InforSense has thus been spending some time adapting the flexibility of the workflow approach, so as to make the same system look different to different users. The key to this feature is role-based access – depending on your role in the workflow you can access certain data differently. The vice-president of cheminformatics might well have access to all the data in the system while someone working on toxicology would only access a subset of the data, depending on their role in the research programme as a whole. ‘We address how at the enterprise level you can use all the data of knowledge available,’ says Guo.
The system is built on an oracle database, again with enterprise-level applications in mind, and uses a Grid architecture. ‘We always present this as programming the Grid. Workflow is the way to extract uniform services from distributed programming. And who is the programmer? The scientist,’ professor Guo said.
Pipeline Pilot runs on Linux and on Windows. ‘It is a robust and highly scalable environment that can run on large-scale Linux clusters,’ Dr Hahn said. ‘Our customers have rolled it out to hundreds of users across multiple sites.’

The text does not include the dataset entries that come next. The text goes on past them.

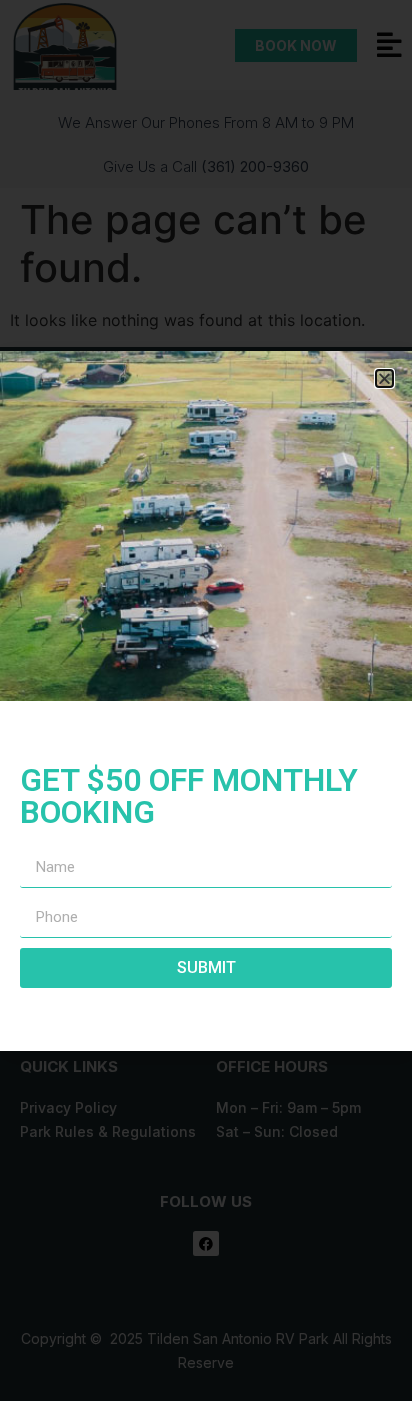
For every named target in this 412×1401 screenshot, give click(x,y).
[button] (384, 378)
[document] (206, 700)
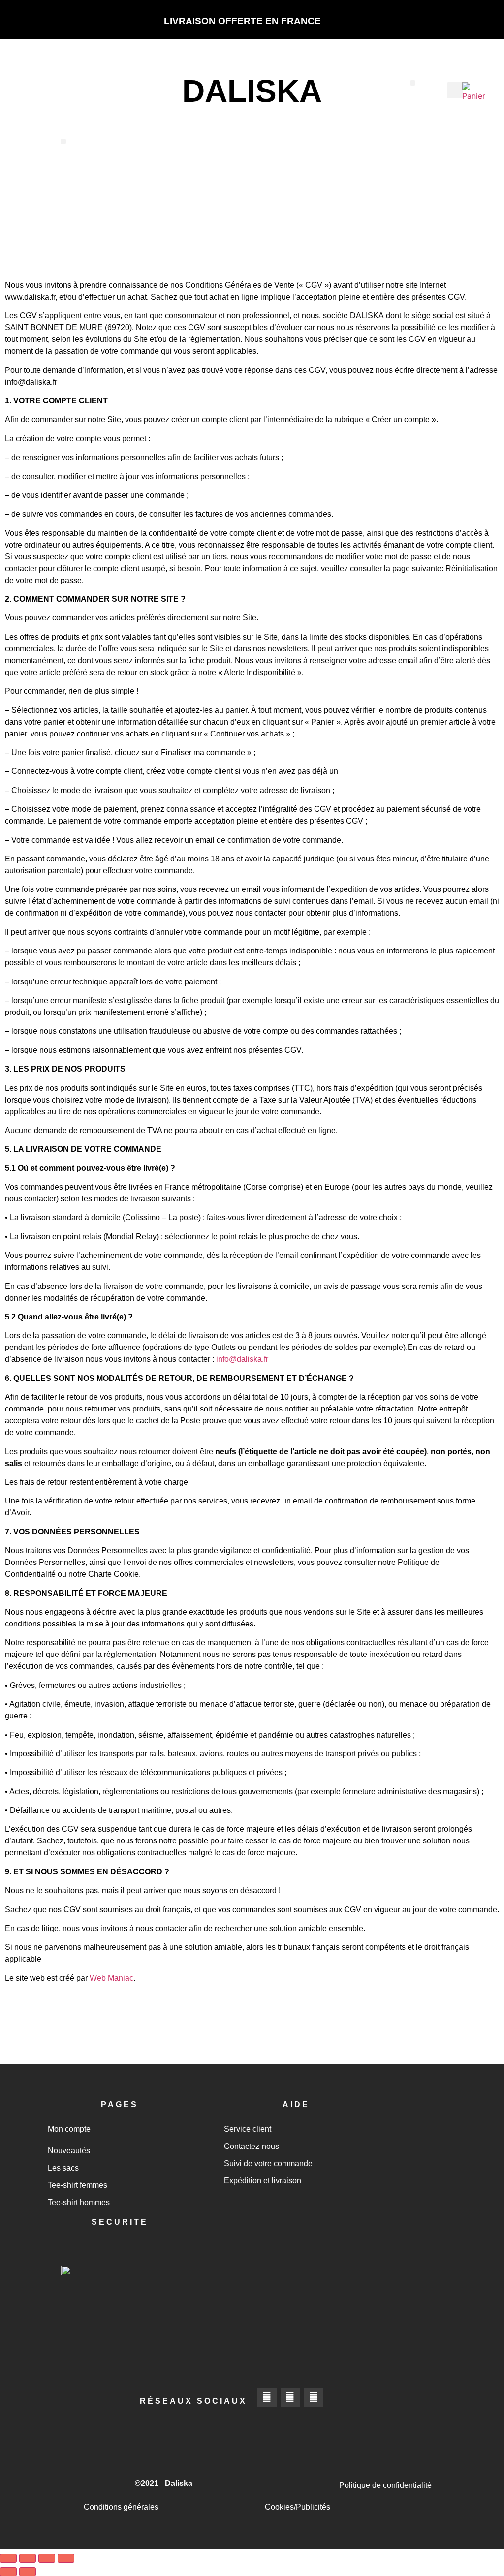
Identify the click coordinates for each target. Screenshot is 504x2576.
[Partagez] (46, 2558)
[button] (412, 83)
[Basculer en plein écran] (27, 2558)
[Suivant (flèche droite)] (27, 2571)
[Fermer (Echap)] (66, 2558)
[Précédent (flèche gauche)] (8, 2571)
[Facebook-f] (267, 2397)
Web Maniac (111, 1978)
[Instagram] (290, 2397)
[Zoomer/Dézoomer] (8, 2558)
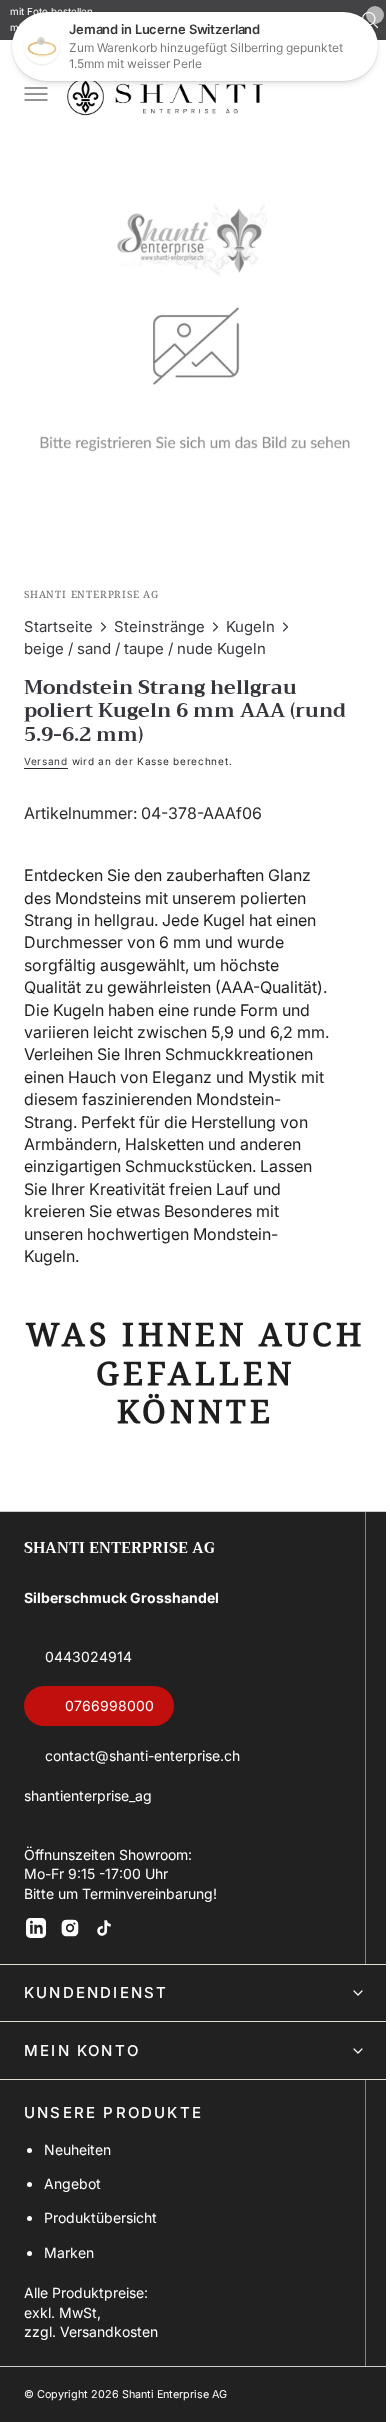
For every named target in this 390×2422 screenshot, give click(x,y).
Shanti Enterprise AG (174, 2401)
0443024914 (88, 1663)
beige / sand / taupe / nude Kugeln (145, 633)
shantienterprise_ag (88, 1802)
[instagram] (70, 1935)
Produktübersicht (100, 2225)
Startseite (58, 611)
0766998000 (109, 1713)
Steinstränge (159, 611)
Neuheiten (77, 2156)
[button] (34, 96)
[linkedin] (36, 1935)
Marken (69, 2259)
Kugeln (250, 611)
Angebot (72, 2190)
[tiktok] (104, 1935)
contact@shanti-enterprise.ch (142, 1762)
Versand (46, 746)
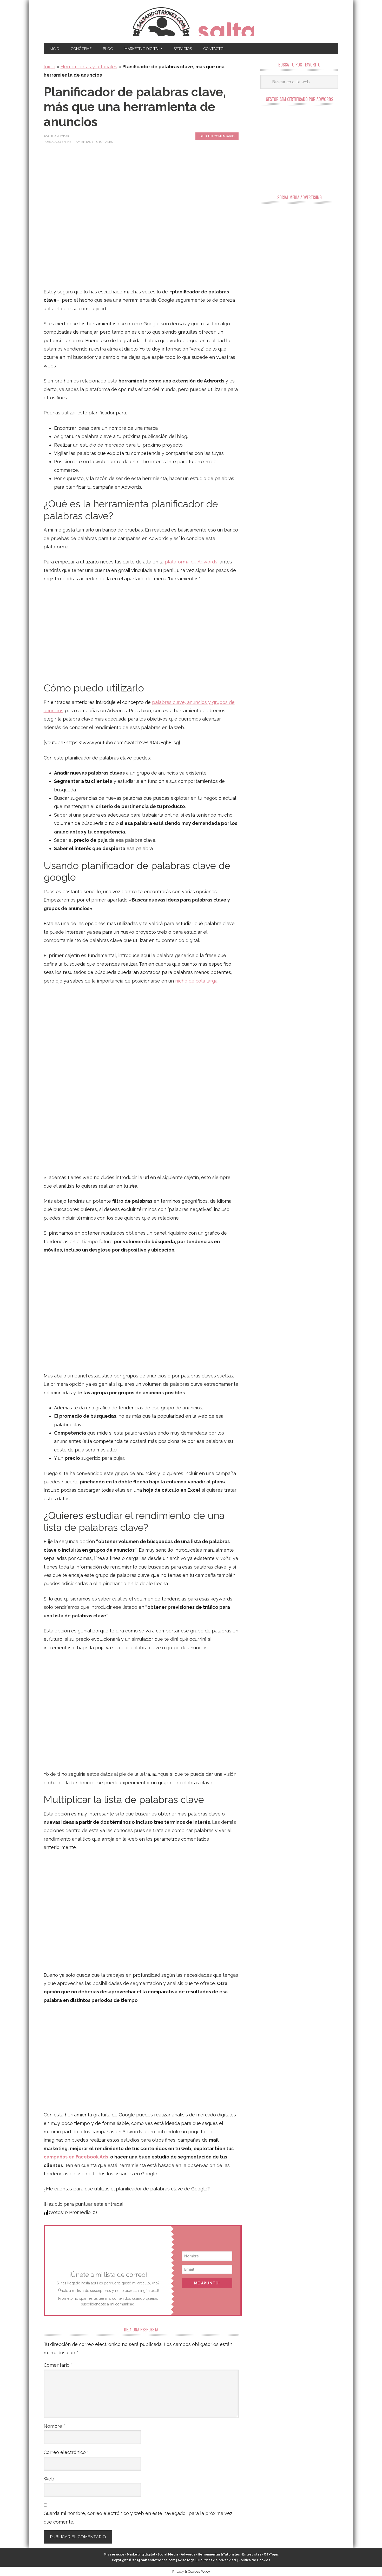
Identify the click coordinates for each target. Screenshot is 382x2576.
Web (49, 2478)
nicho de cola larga (196, 981)
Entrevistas (251, 2554)
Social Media (168, 2554)
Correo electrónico (66, 2452)
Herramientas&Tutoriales (219, 2554)
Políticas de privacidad (217, 2560)
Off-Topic (271, 2554)
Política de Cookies (254, 2560)
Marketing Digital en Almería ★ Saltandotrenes (191, 21)
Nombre (54, 2426)
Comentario (58, 2365)
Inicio (49, 66)
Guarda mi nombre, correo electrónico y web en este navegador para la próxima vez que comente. (138, 2517)
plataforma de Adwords (191, 561)
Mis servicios (114, 2554)
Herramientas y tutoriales (89, 66)
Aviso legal (187, 2560)
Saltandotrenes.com (158, 2560)
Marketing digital (141, 2554)
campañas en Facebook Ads (76, 2157)
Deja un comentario (217, 136)
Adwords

Integration of all data from the research lab to the results of clinical trials has been an aspiration since the earliest days of bioinformatics. Some companies attempted it too early, and attempted too much, designing their own bespoke systems intended to exclude competitors but which were not flexible enough to accommodate the diversity of user requirements. Now, there is a corresponding diversity of companies offering different types of software for the management and analysis of all that data and the integration is itself being provided by yet other companies who are providing the tools to make integration a reality at last.